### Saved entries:

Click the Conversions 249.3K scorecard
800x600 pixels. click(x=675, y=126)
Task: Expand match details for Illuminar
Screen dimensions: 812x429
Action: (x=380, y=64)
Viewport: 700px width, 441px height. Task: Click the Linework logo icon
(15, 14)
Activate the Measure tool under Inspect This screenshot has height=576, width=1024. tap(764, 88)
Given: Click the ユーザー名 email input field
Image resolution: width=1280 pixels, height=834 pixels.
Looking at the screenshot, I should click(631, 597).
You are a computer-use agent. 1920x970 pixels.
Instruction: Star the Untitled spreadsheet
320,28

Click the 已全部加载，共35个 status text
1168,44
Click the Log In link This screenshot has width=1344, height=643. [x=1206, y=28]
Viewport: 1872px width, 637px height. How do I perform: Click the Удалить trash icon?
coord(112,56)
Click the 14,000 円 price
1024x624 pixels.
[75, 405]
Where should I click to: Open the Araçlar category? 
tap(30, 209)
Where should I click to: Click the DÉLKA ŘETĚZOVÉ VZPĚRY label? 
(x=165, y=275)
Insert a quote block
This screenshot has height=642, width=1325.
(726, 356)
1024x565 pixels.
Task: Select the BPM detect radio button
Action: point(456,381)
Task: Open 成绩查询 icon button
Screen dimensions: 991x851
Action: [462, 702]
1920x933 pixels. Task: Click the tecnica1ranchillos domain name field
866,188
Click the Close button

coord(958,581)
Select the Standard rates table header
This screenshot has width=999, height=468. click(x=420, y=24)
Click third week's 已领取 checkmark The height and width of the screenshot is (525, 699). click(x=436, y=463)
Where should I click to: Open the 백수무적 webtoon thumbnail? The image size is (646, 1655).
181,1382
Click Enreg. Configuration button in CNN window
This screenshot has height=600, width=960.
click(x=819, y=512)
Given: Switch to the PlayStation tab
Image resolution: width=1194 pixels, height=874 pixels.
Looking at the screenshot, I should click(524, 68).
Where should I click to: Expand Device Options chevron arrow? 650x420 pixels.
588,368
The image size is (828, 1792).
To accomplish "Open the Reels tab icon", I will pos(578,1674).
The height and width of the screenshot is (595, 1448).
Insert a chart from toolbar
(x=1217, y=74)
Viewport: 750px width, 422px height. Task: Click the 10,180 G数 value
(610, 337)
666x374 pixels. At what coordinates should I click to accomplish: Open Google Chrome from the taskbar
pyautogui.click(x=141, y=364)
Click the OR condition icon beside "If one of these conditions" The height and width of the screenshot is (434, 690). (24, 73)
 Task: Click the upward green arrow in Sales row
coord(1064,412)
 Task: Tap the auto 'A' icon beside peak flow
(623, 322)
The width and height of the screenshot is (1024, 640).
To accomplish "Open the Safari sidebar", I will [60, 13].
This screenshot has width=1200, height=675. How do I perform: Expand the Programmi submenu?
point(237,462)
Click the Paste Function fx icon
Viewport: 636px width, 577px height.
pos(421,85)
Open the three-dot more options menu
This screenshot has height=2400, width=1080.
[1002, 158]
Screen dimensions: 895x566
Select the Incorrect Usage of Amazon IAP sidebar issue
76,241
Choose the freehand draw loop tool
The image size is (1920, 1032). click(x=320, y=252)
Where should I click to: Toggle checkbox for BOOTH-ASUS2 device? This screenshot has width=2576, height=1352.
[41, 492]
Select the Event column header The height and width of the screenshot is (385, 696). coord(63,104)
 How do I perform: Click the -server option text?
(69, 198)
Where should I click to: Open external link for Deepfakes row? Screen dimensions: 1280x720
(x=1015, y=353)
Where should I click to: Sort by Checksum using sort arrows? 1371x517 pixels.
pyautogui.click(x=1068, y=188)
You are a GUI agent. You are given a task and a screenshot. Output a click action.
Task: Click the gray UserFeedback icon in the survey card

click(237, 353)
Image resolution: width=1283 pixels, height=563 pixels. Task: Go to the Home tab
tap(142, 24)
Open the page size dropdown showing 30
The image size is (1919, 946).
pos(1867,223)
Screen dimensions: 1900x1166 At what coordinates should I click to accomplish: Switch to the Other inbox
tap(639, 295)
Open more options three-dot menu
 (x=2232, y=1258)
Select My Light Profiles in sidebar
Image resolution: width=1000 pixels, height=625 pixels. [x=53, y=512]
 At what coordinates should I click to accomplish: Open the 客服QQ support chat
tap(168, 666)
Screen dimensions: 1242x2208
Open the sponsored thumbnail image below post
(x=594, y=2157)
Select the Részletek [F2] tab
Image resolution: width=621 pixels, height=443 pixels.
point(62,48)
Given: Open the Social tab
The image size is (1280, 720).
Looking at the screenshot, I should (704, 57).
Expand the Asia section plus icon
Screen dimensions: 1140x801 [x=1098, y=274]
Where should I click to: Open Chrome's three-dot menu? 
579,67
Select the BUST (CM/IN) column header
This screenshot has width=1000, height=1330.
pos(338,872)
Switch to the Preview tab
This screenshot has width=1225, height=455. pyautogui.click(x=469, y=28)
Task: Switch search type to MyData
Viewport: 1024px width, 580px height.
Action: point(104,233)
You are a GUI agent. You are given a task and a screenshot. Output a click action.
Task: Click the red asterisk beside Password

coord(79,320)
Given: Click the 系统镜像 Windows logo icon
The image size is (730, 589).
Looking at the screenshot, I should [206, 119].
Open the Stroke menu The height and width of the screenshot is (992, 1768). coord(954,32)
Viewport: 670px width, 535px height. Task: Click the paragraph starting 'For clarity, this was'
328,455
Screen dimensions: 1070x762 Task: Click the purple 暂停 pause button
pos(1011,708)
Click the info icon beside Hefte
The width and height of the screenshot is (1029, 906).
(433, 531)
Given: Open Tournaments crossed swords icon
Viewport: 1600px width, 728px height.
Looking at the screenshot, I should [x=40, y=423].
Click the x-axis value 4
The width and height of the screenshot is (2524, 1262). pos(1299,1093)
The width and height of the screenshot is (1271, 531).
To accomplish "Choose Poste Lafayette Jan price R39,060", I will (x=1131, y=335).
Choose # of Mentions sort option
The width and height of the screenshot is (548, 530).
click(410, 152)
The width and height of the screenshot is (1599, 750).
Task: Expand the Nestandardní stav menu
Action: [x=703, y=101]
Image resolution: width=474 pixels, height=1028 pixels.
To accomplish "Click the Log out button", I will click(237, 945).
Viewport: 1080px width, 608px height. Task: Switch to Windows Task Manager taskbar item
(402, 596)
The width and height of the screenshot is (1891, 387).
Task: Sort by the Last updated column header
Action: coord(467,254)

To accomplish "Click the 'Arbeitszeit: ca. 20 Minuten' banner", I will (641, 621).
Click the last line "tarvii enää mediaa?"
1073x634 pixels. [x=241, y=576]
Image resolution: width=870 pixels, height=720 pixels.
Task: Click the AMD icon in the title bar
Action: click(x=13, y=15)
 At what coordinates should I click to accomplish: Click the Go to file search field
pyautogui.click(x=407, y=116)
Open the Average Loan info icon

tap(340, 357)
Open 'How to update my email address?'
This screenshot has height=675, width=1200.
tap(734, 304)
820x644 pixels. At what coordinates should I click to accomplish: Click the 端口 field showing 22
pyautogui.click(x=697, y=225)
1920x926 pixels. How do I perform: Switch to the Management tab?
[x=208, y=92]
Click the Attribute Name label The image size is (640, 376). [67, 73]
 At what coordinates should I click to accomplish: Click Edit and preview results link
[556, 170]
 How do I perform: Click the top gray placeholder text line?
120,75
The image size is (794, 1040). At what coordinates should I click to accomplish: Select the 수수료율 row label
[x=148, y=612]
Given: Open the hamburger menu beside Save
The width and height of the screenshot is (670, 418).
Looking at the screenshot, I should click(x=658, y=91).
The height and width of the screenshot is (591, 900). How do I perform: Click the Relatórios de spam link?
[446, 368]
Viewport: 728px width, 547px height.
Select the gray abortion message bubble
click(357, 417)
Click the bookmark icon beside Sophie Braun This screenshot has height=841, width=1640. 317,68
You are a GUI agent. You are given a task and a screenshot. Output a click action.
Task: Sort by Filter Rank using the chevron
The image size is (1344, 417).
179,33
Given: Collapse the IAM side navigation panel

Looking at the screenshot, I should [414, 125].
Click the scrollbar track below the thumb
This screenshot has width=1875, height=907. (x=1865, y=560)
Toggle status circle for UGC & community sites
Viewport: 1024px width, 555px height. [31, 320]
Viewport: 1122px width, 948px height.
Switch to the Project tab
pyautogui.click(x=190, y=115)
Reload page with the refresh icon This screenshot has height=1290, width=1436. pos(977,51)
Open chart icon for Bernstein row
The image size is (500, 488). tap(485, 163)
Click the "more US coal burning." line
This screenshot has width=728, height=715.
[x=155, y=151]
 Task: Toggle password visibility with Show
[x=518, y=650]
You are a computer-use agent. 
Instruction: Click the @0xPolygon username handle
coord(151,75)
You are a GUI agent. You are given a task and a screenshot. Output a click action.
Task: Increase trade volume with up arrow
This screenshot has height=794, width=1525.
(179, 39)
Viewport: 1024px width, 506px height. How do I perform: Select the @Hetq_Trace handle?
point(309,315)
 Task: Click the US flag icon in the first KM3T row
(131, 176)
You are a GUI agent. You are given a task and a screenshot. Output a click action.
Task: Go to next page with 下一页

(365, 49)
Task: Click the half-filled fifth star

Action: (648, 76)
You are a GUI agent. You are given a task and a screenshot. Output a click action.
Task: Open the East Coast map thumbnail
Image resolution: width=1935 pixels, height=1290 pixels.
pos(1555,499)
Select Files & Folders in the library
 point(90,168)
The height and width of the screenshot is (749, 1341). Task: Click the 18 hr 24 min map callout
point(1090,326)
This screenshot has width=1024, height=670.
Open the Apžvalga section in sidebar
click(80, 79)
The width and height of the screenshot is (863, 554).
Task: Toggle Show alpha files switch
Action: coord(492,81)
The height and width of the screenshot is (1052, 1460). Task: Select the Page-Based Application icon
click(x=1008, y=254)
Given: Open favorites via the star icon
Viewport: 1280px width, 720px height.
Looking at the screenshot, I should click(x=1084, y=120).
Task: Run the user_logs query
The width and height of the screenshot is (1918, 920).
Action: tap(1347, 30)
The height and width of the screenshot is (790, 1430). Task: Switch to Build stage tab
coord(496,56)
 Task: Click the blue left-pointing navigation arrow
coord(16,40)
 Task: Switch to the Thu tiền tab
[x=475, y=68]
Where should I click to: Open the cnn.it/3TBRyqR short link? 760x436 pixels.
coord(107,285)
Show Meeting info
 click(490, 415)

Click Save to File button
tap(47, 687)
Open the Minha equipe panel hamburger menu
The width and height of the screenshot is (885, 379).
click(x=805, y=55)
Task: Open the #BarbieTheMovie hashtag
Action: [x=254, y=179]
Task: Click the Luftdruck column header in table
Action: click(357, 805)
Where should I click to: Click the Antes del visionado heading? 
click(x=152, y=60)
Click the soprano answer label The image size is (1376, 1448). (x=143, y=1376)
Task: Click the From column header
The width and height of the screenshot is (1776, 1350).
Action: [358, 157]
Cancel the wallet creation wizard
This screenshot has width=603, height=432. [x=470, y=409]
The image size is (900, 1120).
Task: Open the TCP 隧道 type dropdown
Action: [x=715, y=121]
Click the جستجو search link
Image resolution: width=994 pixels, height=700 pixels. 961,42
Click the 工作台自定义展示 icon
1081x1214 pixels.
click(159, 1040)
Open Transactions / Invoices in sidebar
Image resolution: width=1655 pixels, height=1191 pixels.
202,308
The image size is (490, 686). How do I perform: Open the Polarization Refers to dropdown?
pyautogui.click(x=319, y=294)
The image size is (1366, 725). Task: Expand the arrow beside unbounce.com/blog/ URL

### Instructions to follow:
Extract the first line above and each line after it up to and including the one with "Click third week's", please, exactly and with nothing else.

### Answer to the problem:
Click the Conversions 249.3K scorecard
800x600 pixels. click(x=675, y=126)
Task: Expand match details for Illuminar
Screen dimensions: 812x429
Action: (x=380, y=64)
Viewport: 700px width, 441px height. Task: Click the Linework logo icon
(15, 14)
Activate the Measure tool under Inspect This screenshot has height=576, width=1024. tap(764, 88)
Given: Click the ユーザー名 email input field
Image resolution: width=1280 pixels, height=834 pixels.
Looking at the screenshot, I should click(631, 597).
You are a computer-use agent. 1920x970 pixels.
Instruction: Star the Untitled spreadsheet
320,28

Click the 已全部加载，共35个 status text
1168,44
Click the Log In link This screenshot has width=1344, height=643. [x=1206, y=28]
Viewport: 1872px width, 637px height. How do I perform: Click the Удалить trash icon?
coord(112,56)
Click the 14,000 円 price
1024x624 pixels.
[75, 405]
Where should I click to: Open the Araçlar category? 
tap(30, 209)
Where should I click to: Click the DÉLKA ŘETĚZOVÉ VZPĚRY label? 
(x=165, y=275)
Insert a quote block
This screenshot has height=642, width=1325.
(726, 356)
1024x565 pixels.
Task: Select the BPM detect radio button
Action: point(456,381)
Task: Open 成绩查询 icon button
Screen dimensions: 991x851
Action: [462, 702]
1920x933 pixels. Task: Click the tecnica1ranchillos domain name field
866,188
Click the Close button

coord(958,581)
Select the Standard rates table header
This screenshot has width=999, height=468. click(x=420, y=24)
Click third week's 已领取 checkmark The height and width of the screenshot is (525, 699). click(x=436, y=463)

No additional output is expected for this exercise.